Modeled microgravity disrupts collagen I/integrin signaling during osteoblastic differentiation of human mesenchymal stem cells.

Spaceflight leads to reduced bone mineral density in weight bearing bones that is primarily attributed to a reduction in bone formation. We have previously demonstrated severely reduced osteoblastogenesis of human mesenchymal stem cells (hMSC) following 7 days culture in modeled microgravity (MMG). One potential mechanism for reduced osteoblastic differentiation is disruption of type I collagen (Col I)-integrin interactions and reduced integrin signaling. Integrins are heterodimeric transmembrane receptors that bind extracellular matrix (ECM) proteins and produce signals essential for proper cellular function, survival, and differentiation. Therefore, we investigated the effects of MMG on integrin expression and function in hMSC. We demonstrate that 7 days of culture in MMG leads to reduced expression of the ECM protein, Col I. Conversely, MMG consistently increases Col I-specific alpha2 and beta1 integrin protein expression.

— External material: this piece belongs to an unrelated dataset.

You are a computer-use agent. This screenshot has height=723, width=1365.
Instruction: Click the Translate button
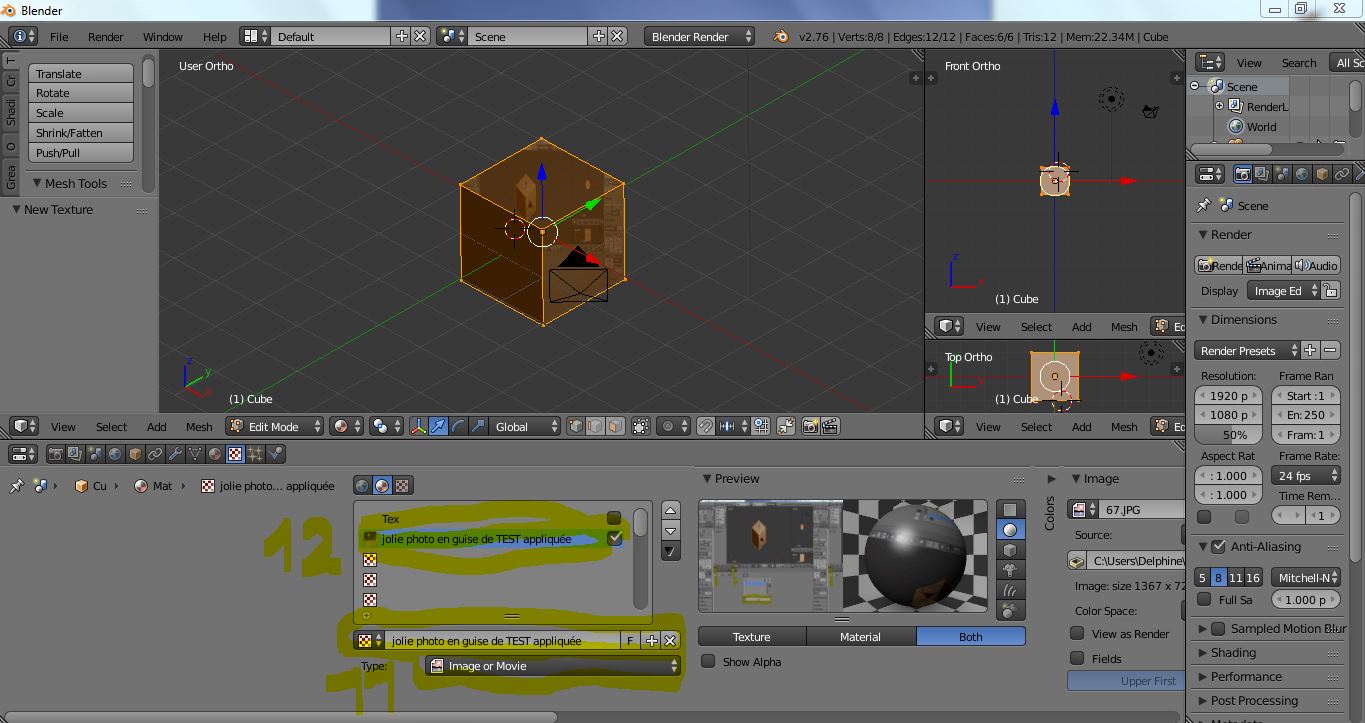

Despite this increase in integrin subunit expression, autophosphorylation of adhesion-dependent kinases, focal adhesion kinase (FAK) and proline-rich tyrosine kinase 2 (PYK2), is significantly reduced. Activation of Akt protein kinase (Akt) is unaffected by the reduction in FAK activation. However, reduced downstream signaling via the Ras-mitogen activated protein kinase (MAPK) pathway is evidenced by a reduction in Ras and extracellular signal-related protein kinase (ERK) activation. Taken together, our findings indicate that MMG decreases integrin/MAPK signaling, which likely contributes to the observed reduction in osteoblastogenesis.